What, exactly, that means and whether it’s possible is something the experts will have to hash out. The best I can figure at the moment is that since BioNanomatrix specializes in “nanofluidics” systems — little gizmos that are essentially labs-on-a-chip at near-atomic dimensions — it might somehow be possible to snake long stretches of DNA into a tiny channel on a chip, where having the molecule laid out end-to-end might make it easier to tag and read out the bases in one fell swoop. But that’s just a guess at this point.

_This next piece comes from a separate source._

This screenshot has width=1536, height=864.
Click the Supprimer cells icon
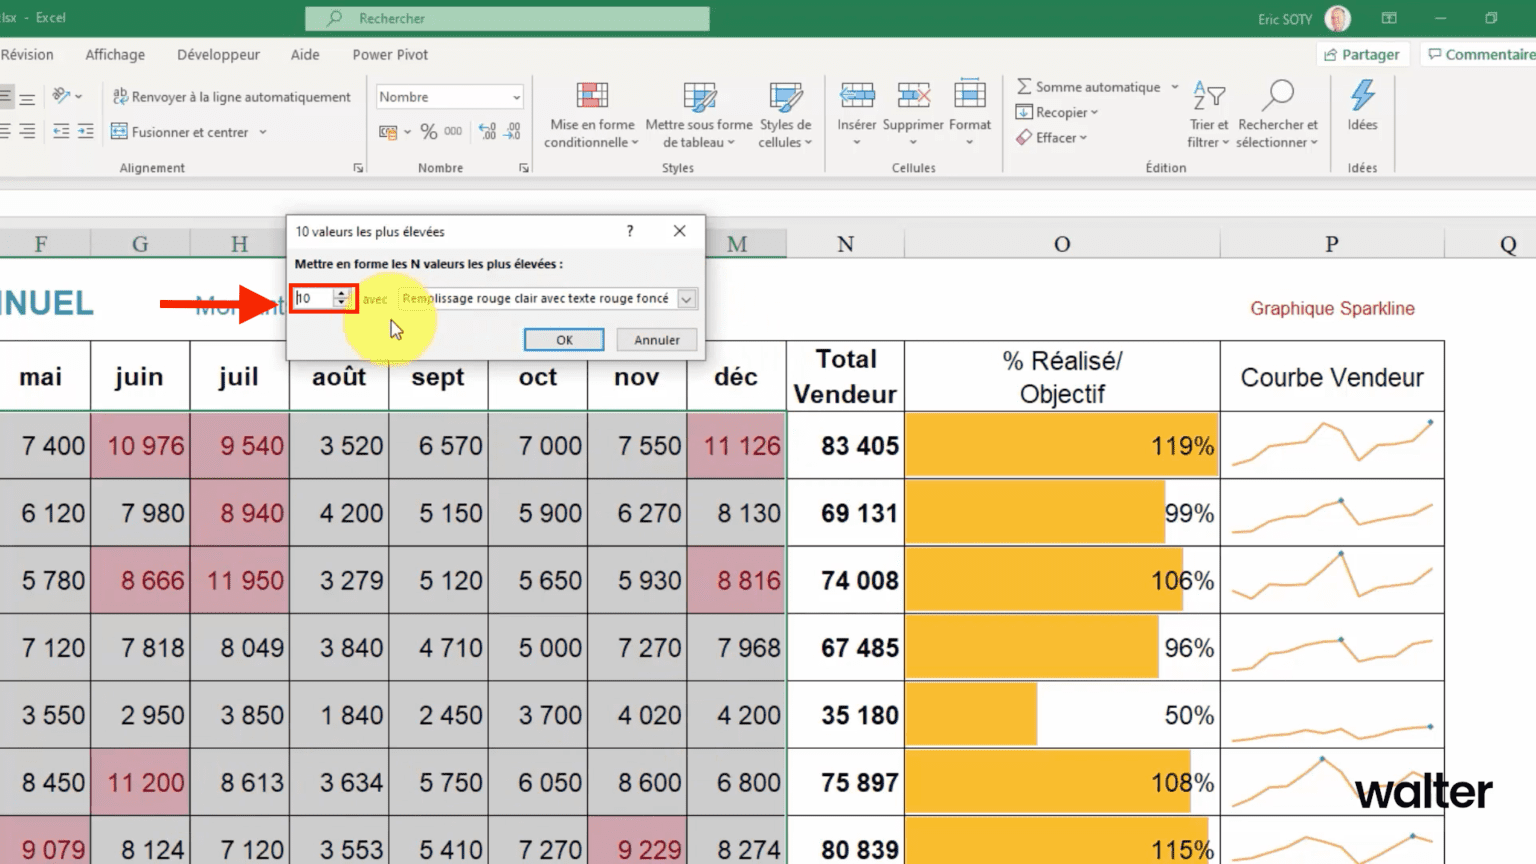tap(912, 96)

Another interesting element here is that these companies bluntly acknowledge the direct threat they pose to today’s genetic-testing industry. Existing genetic tests usually rely on antibodies or other probes that identify a single gene variant; newer varieties examine a handful of single-base variations that have been correlated with something like your risk of heart disease. The ability to read out an individual’s entire genome, however, would effectively demolish the need for such tests, as any the information the tests could turn up would be right there in your genome. (The same issue arises, albeit in somewhat less-dramatic form, with the SNP genome “outlines” that startups like 23andMe and Navigenics would like to provide — our coverage is here, here and here.) This is a potentially huge problem for companies like DNA Direct, one of the first consumer-oriented genetic-testing startups. Expect to see some fireworks on this front before it’s all settled.

The joint venture recently received an $8.8 million grant from the National Institute of Standards and Technology, which for some reason got virtually no attention at the time but for the noble exception of the Philadelphia Business Journal.

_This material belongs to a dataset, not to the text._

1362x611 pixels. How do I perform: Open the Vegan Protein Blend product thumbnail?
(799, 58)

Here’s some additional detail from the press release:

“We tried to approach this project from the perspective of the clinician, looking at the requirements and opportunities associated with incorporating genetics into routine clinical diagnostics,” said Dr. Radoje (Rade) Drmanac, chief science officer and co-founder of Complete Genomics. “Accuracy, speed and low cost were paramount considerations. While there are a number of powerful and elegant sequencing strategies available or under development, we determined that we needed a completely novel approach to overcome their inherent limitations and achieve our $100 cost objective. We are optimistic that the combination of our two highly innovative approaches has a good chance of success. ”

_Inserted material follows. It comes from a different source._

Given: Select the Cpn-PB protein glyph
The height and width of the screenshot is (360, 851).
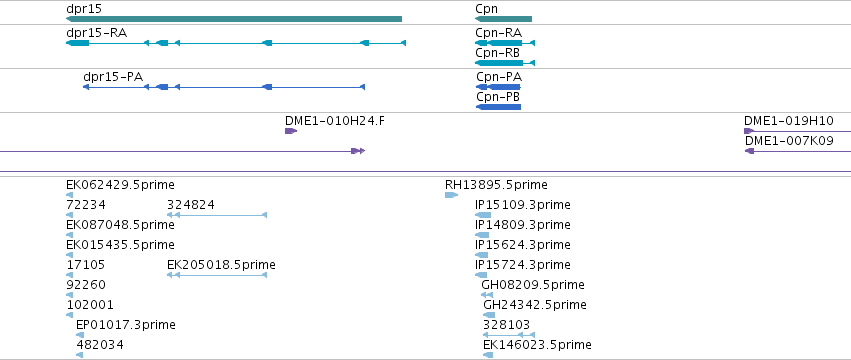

The joint venture has proposed adapting a novel DNA sequencing chemistry combined with linearized nanoscale DNA imaging to create a system that can “read” very long DNA sequences of greater than 100,000 bases at high speed and with accuracy exceeding the current industry standard. By condensing a wide range of genetic tests into a single, cost-effective platform, the proposed technology has the potential to enable improvements in the diagnosis and personalized treatment of a wide variety of health conditions, as well as the ability to deliver individually tailored preventive medicine. The $100 genome would also have important applications in medical research and drug development.